Consider a particle P executing uniform circular motion wrt the point O with uniform angular velocity $$\omega$$ anticlockwise whose cordinate is $$(2R,0)$$ in a circle of radius $$R$$ . Consider the instant when the particle is at the point A whose cordinate is $$(2R,R)$$

My Attempt: Let's consider a general time when the line joining O and P makes angle $$\theta$$ with the line OA and the vector joining the origin and P can be written as $$\overrightarrow r = (2R+R\cos\theta)\hat i + (R\sin\theta)\hat j$$ Now consider a small time interval $$dt$$ after which the vector joining becomes $$\overrightarrow r+\overrightarrow{dr}$$ where $$\overrightarrow{dr}$$ is the change in vector position wrt origin to find which we can differentiate $$\overrightarrow{r}$$ wrt time which gives $$\overrightarrow{dr}=(R\omega\cos\theta)dt\hat{i} - (R\sin\theta\omega)dt\hat{j}$$ Now from the following figure Let the angle between $$\overrightarrow{r}$$ and $$\overrightarrow {r} + \overrightarrow {dr}$$ be $$d\alpha$$( as shown in following figure).
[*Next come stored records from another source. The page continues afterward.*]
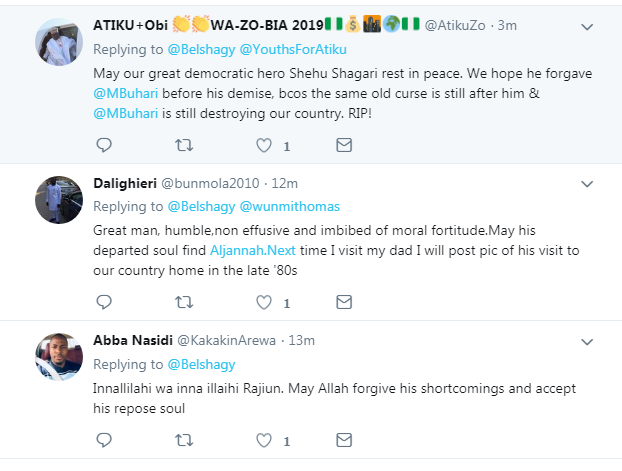The image size is (622, 471).
Task: Like Abba Nasidi's tweet
Action: (x=264, y=438)
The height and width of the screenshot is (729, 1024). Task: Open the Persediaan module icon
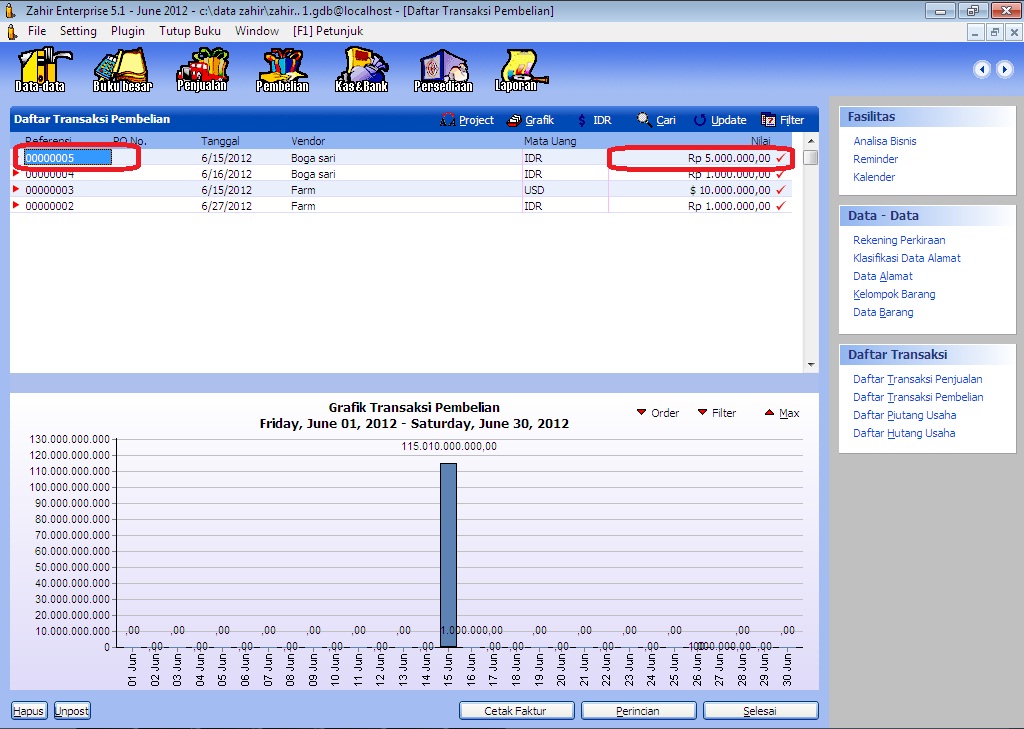[443, 69]
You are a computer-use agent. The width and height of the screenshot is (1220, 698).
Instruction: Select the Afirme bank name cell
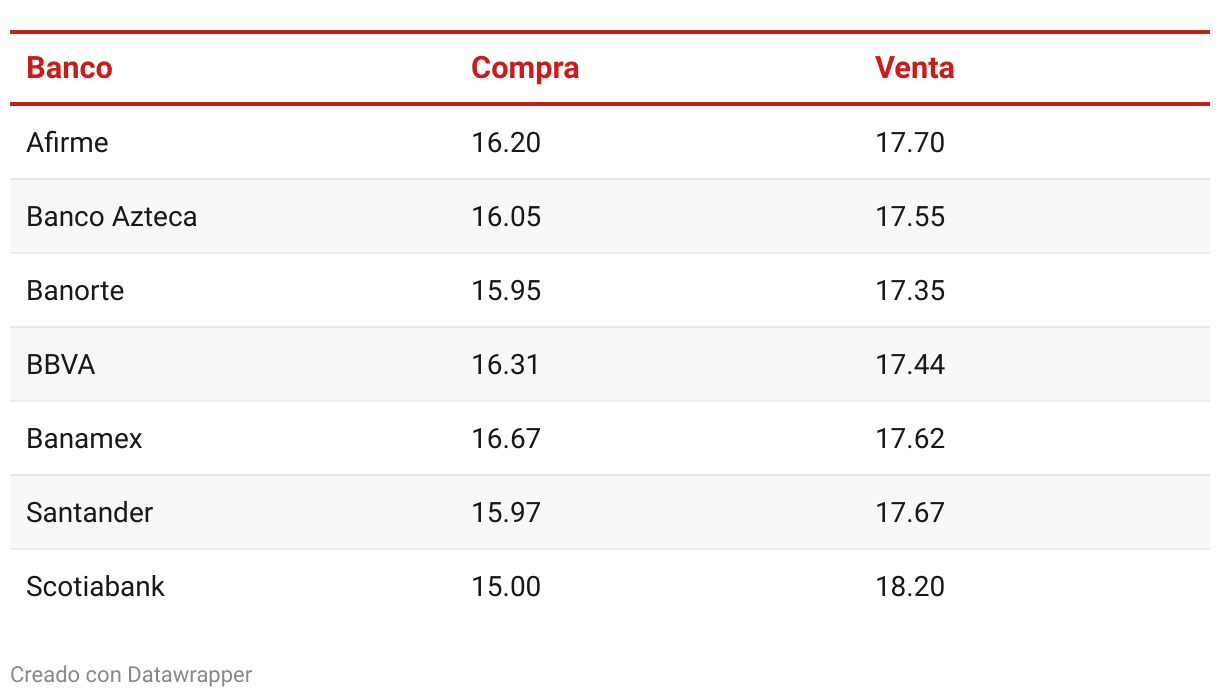(67, 142)
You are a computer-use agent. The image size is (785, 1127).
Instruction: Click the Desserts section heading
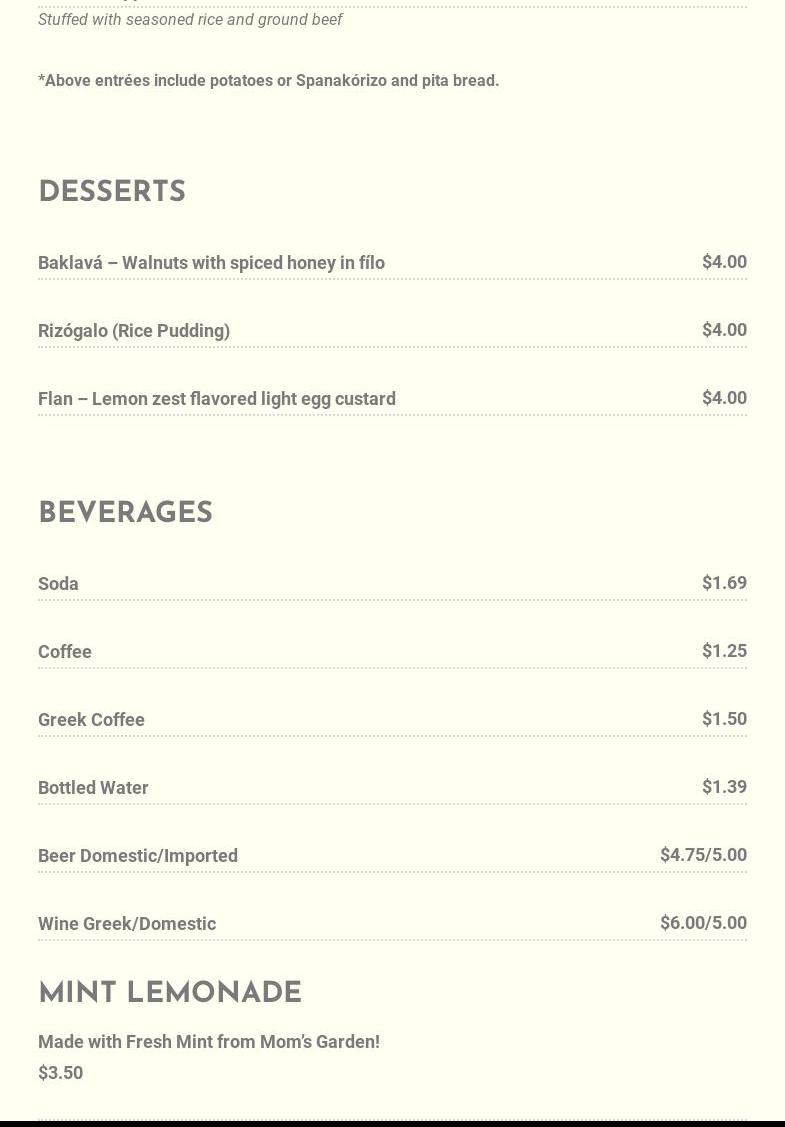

Hence |$$\overrightarrow{dr}$$|=|$$\overrightarrow{r}|d\alpha$$ |$$\overrightarrow(r)$$|=$$\sqrt{(4R^2\sin\theta + 5R^2)}$$ from geometry and |$$\overrightarrow{dr}$$|=$$R\omega dt$$. which gives $$d\alpha\over{dt}=\omega\over\sqrt{5+4\sin\theta}$$. Now the question asks for $$\theta=0$$ so it gives answer $$\omega\over{\sqrt{5}}$$. But the answer is $$\omega\over5$$.

I have no idea where I am going wrong. Any help would be appreciated.

1 Answer

You can't say $$dr = r d\alpha$$ in this case because relative to the origin, the particle has radial velocity. You need to find the tangential component $$v_t$$ and use $$\frac{d\alpha}{dt} r=v_t$$.